(Pixel coordinate grounding data)

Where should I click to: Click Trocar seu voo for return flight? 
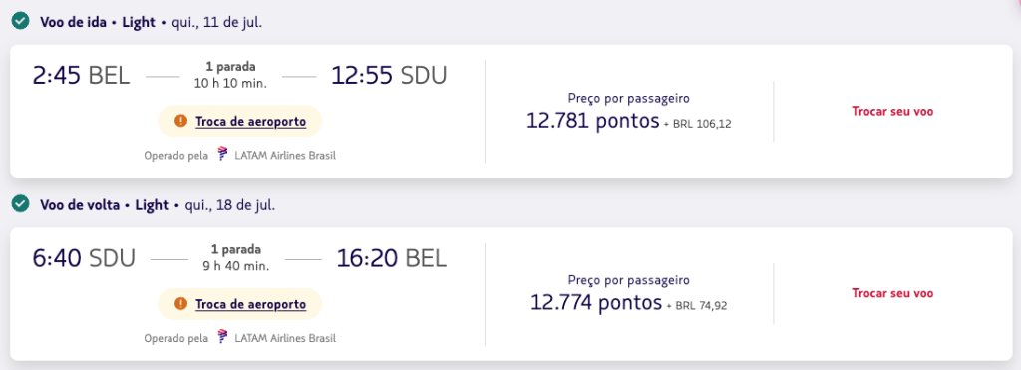[x=892, y=294]
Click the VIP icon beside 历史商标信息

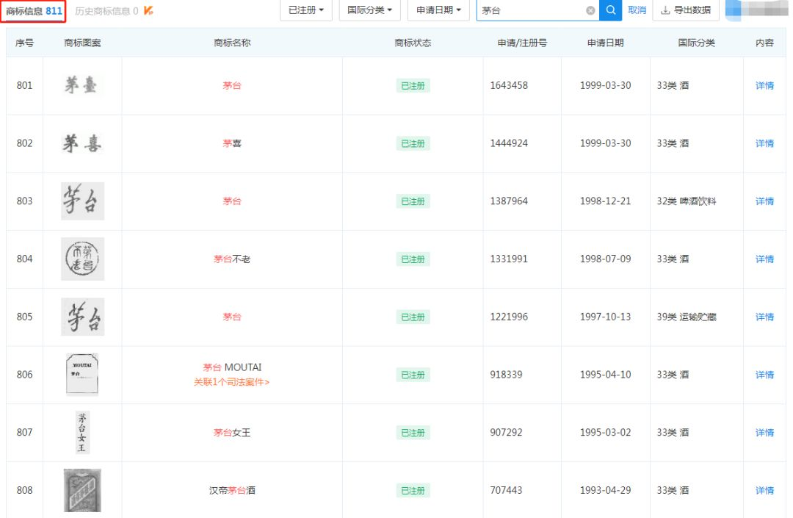(149, 11)
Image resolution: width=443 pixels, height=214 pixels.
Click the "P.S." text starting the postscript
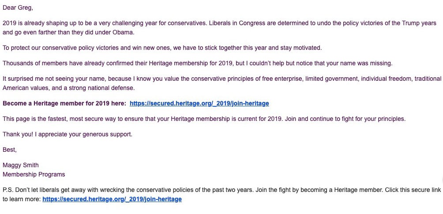[x=8, y=190]
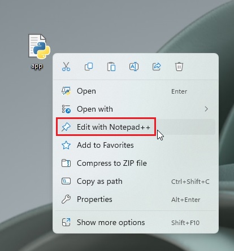This screenshot has height=251, width=234.
Task: Expand the Open with submenu arrow
Action: (x=206, y=109)
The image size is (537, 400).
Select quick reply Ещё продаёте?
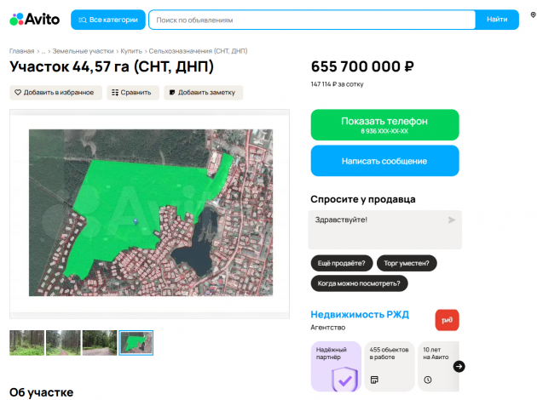341,263
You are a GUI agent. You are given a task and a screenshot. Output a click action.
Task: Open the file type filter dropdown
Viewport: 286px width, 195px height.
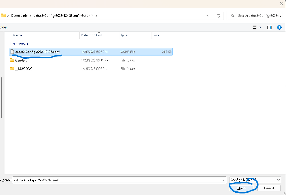point(278,180)
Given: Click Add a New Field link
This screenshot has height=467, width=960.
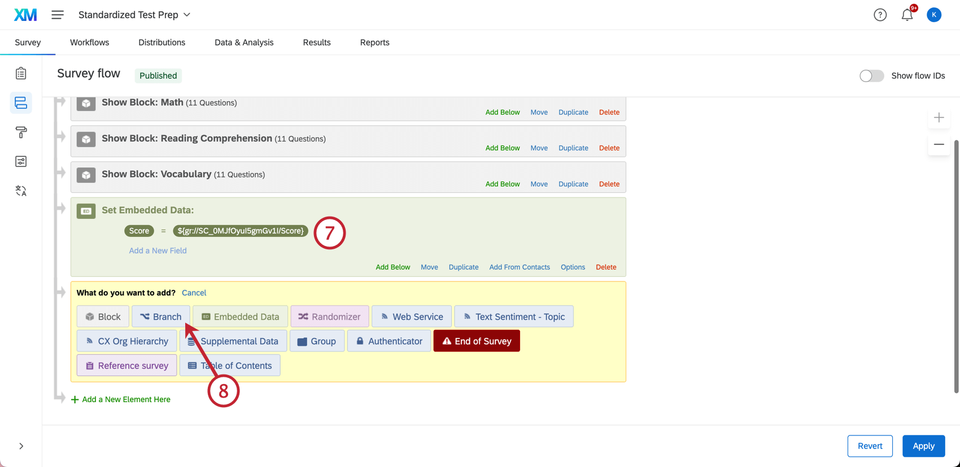Looking at the screenshot, I should tap(158, 250).
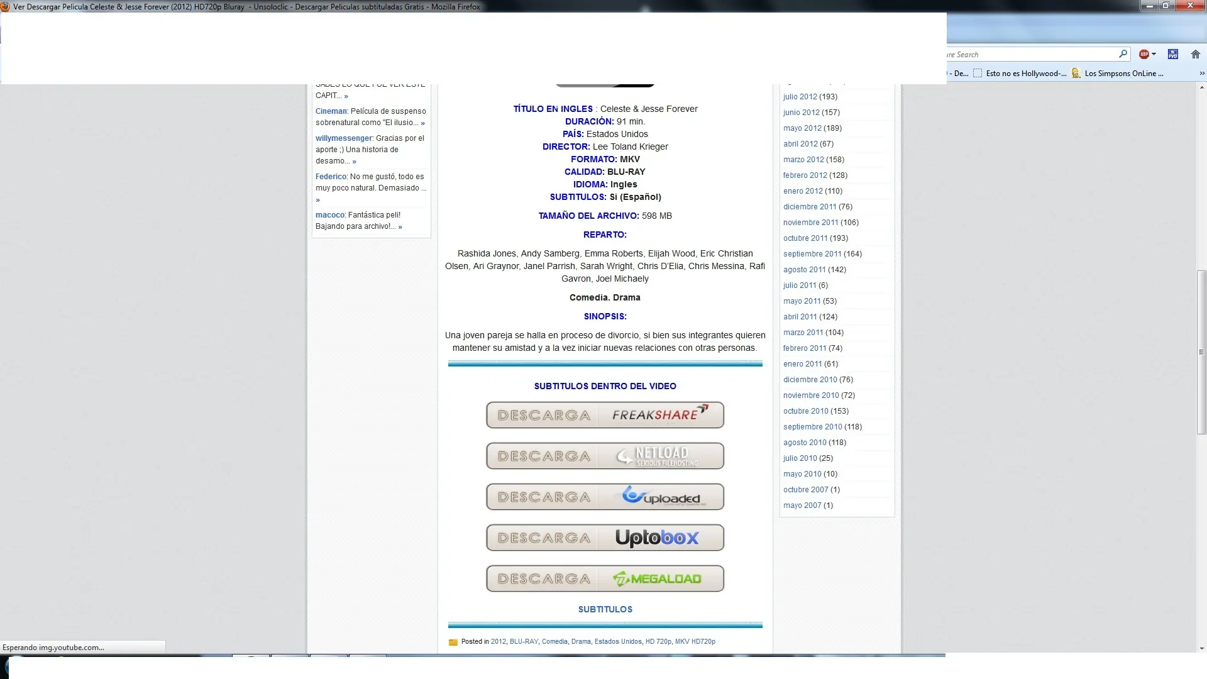This screenshot has height=679, width=1207.
Task: Click the search input field
Action: [x=1031, y=54]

**Problem:** Starting with the first line of the data, transcribe every line exactly through the one containing "Given: Click Add a New Field link". No pictures go in.

**Your solution:**
Where should I click to: Click Trocar seu voo for return flight? 
[x=892, y=294]
Click the VIP icon beside 历史商标信息

(149, 11)
Image resolution: width=443 pixels, height=214 pixels.
Click the "P.S." text starting the postscript
[x=8, y=190]
This screenshot has height=251, width=234.
Task: Expand the Open with submenu arrow
Action: (x=206, y=109)
The image size is (537, 400).
Select quick reply Ещё продаёте?
341,263
You are a GUI agent. You are given a task and a screenshot. Output a click action.
Task: Open the file type filter dropdown
Viewport: 286px width, 195px height.
point(278,180)
Given: Click Add a New Field link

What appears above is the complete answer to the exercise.